BEGIN Record excerpts
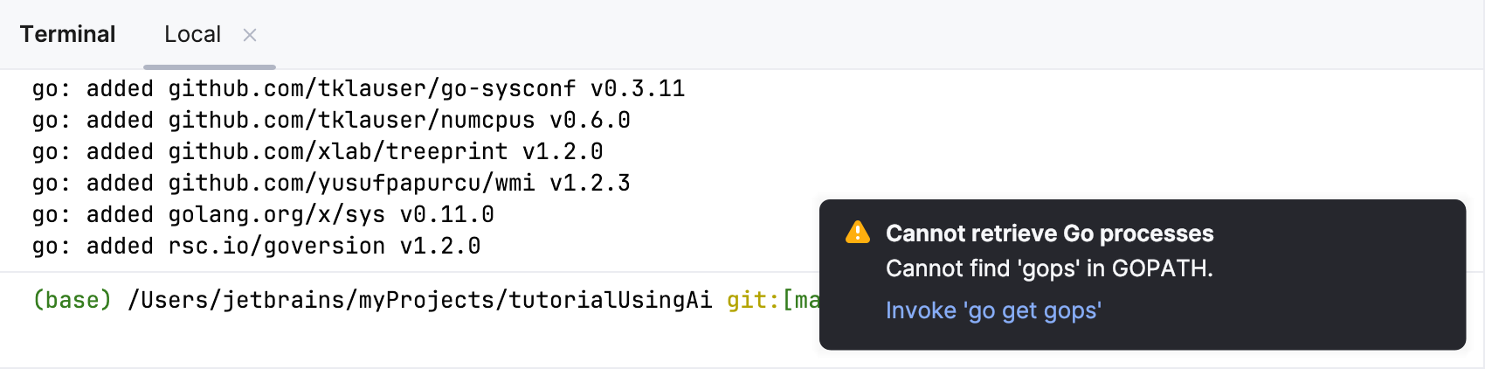Close the Local terminal tab
This screenshot has height=369, width=1485.
(x=250, y=35)
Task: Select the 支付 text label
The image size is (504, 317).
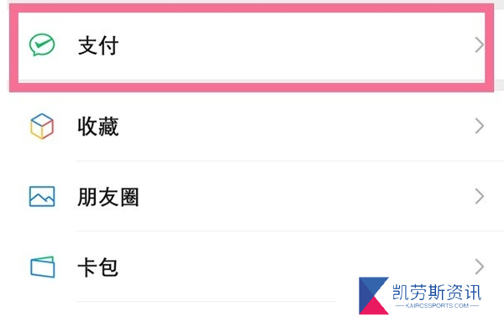Action: (98, 45)
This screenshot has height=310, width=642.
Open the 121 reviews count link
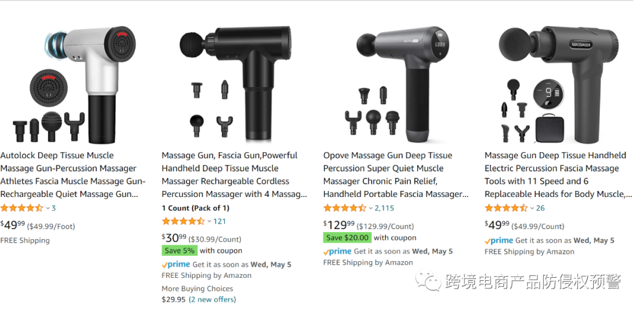pyautogui.click(x=219, y=221)
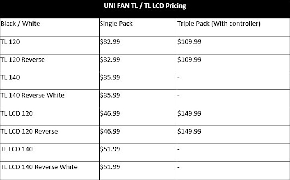Image resolution: width=290 pixels, height=180 pixels.
Task: Click the $35.99 price in the plain TL 140 row
Action: click(x=110, y=77)
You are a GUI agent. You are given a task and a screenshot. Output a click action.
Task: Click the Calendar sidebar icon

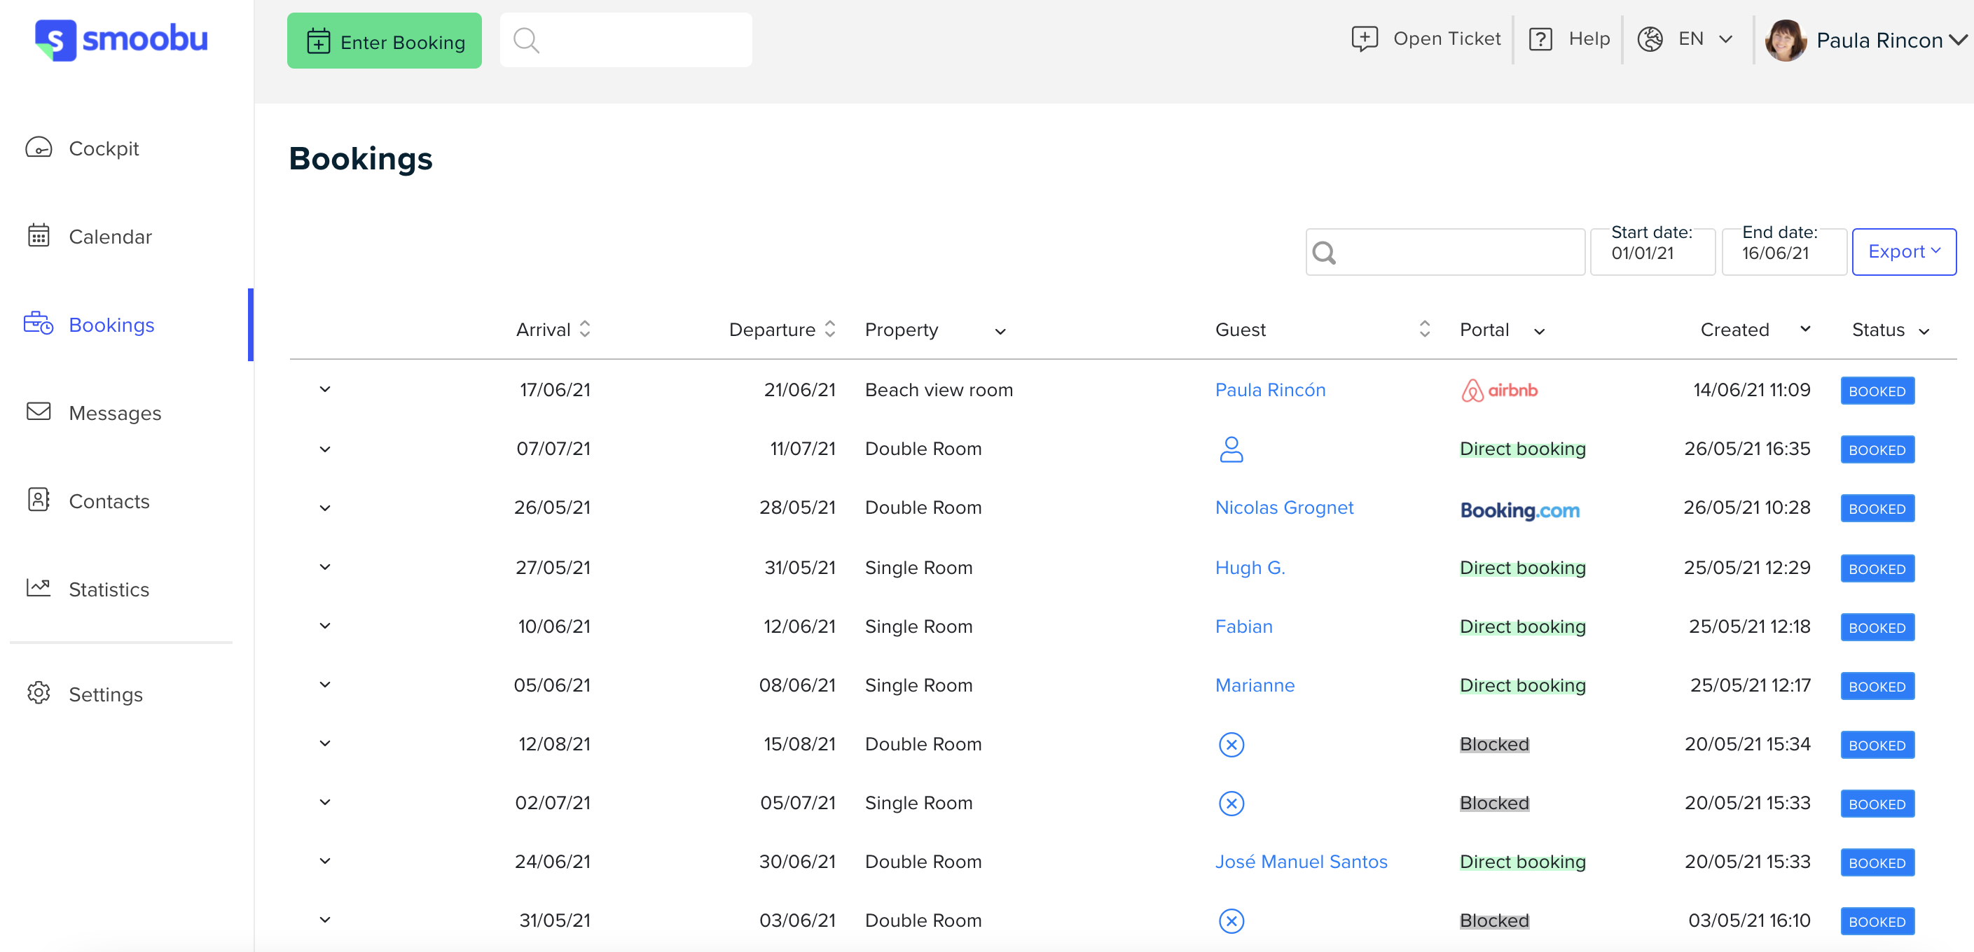(37, 237)
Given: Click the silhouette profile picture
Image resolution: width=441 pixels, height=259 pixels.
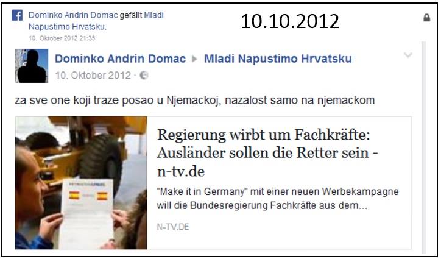Looking at the screenshot, I should pos(32,66).
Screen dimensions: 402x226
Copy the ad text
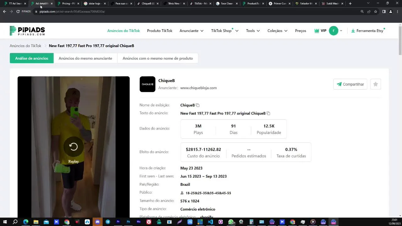(x=268, y=114)
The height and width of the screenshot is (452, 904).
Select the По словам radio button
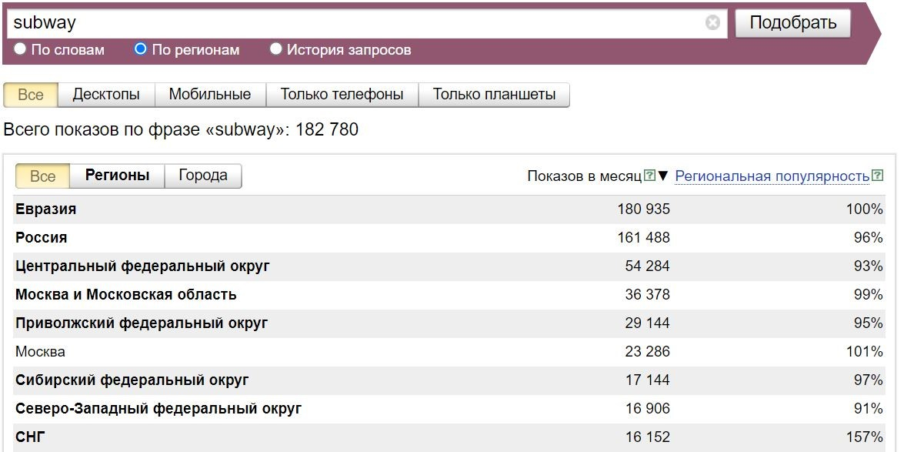[x=21, y=49]
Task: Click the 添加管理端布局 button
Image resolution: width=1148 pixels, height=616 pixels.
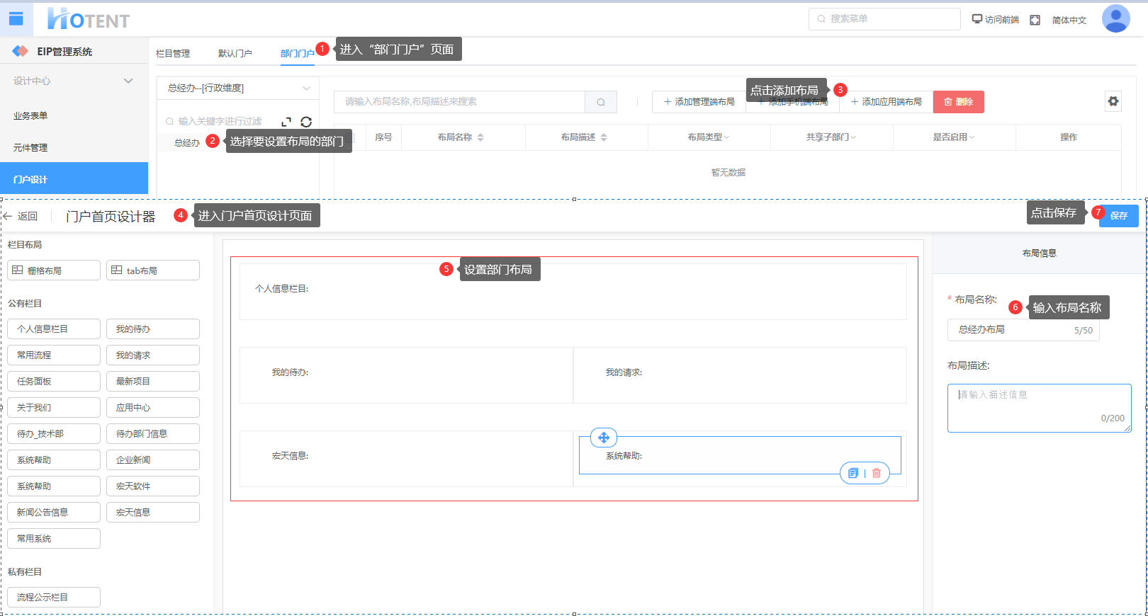Action: pos(699,102)
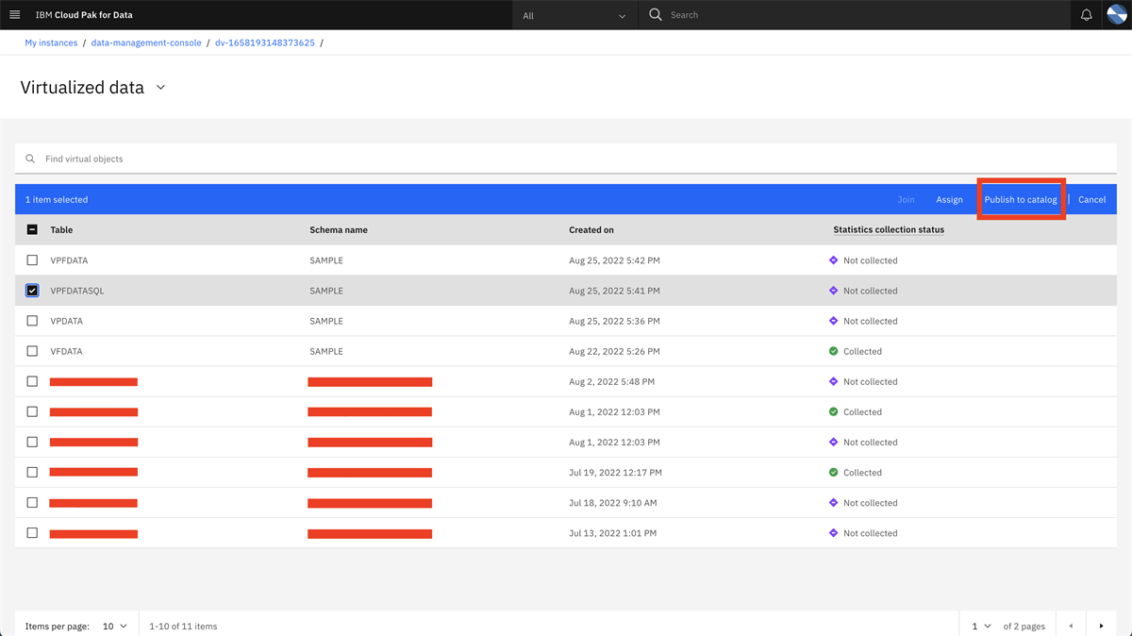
END Record excerpts
#### Problem description:
Please retype, exactly and with the pictures left out, the lines from the line containing "Task: Select the 支付 text label" through the last line of the records above.

#### Solution to the problem:
Task: Select the 支付 text label
The image size is (504, 317).
Action: (98, 45)
This screenshot has height=310, width=642.
Open the 121 reviews count link
pyautogui.click(x=219, y=221)
Image resolution: width=290 pixels, height=180 pixels.
Task: Click the $35.99 price in the plain TL 140 row
Action: click(x=110, y=77)
You are a GUI agent. You are given a task and a screenshot. Output a click action.
Task: Click the Calendar sidebar icon

(37, 237)
Given: Click the silhouette profile picture
Image resolution: width=441 pixels, height=259 pixels.
Looking at the screenshot, I should pos(32,66).
Screen dimensions: 402x226
Copy the ad text
(x=268, y=114)
The height and width of the screenshot is (452, 904).
Select the По словам radio button
[x=21, y=49]
Task: Click the 添加管理端布局 button
Image resolution: width=1148 pixels, height=616 pixels.
Action: pos(699,102)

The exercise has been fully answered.